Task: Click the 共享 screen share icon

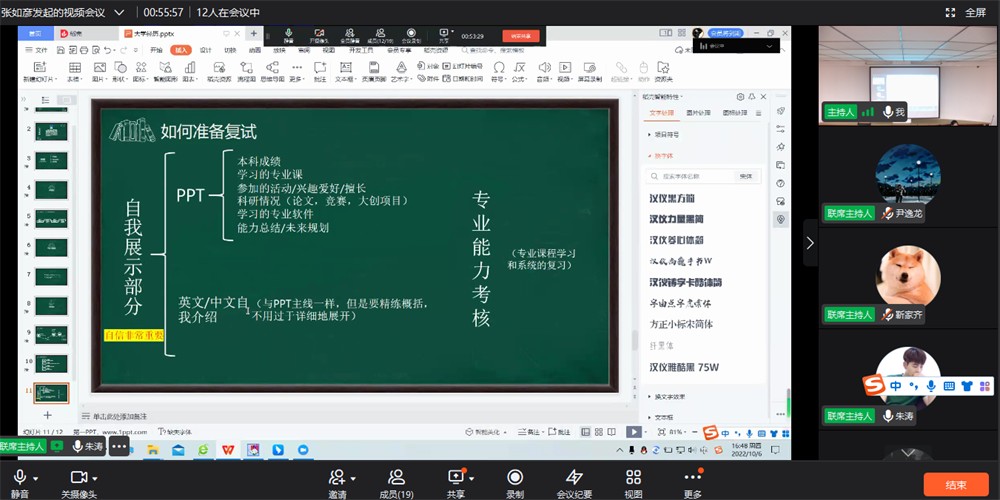Action: (455, 478)
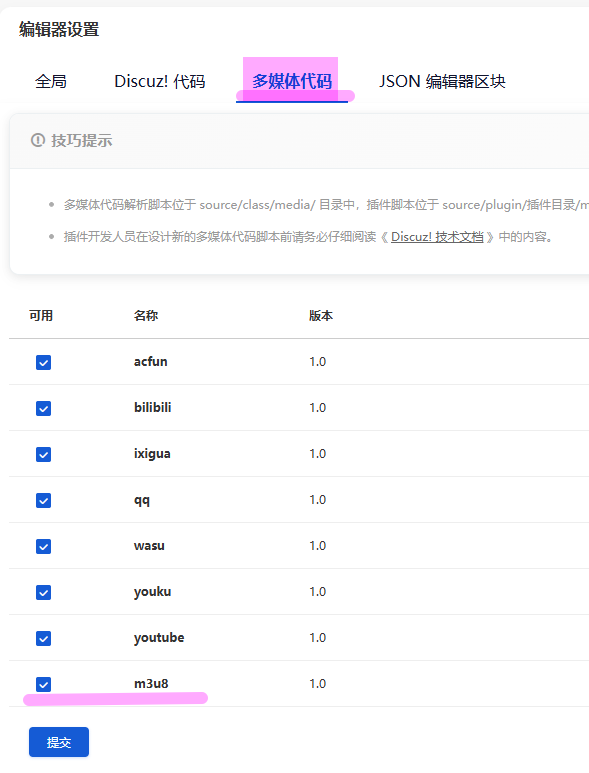Toggle the m3u8 checkbox
The image size is (589, 773).
43,684
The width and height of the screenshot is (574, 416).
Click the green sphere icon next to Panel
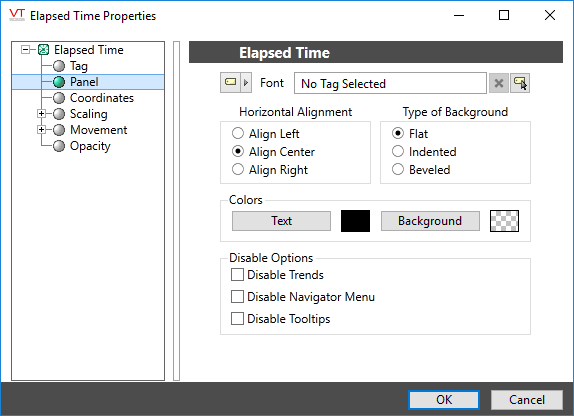(x=59, y=82)
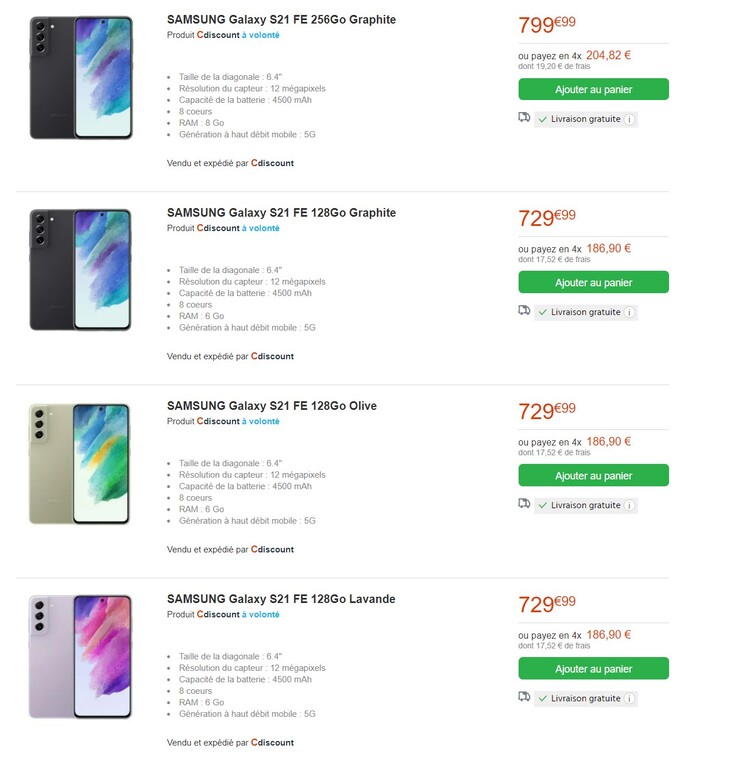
====
**Description of the task:**
Can you arrange all of the material above as a JSON list of strings, with one string per line, blank lines omitted and the images left out?

**Task response:**
[
  "Task: Click the 共享 screen share icon",
  "Action: (455, 478)",
  "Toggle the m3u8 checkbox",
  "The image size is (589, 773).",
  "43,684",
  "The width and height of the screenshot is (574, 416).",
  "Click the green sphere icon next to Panel",
  "(x=59, y=82)"
]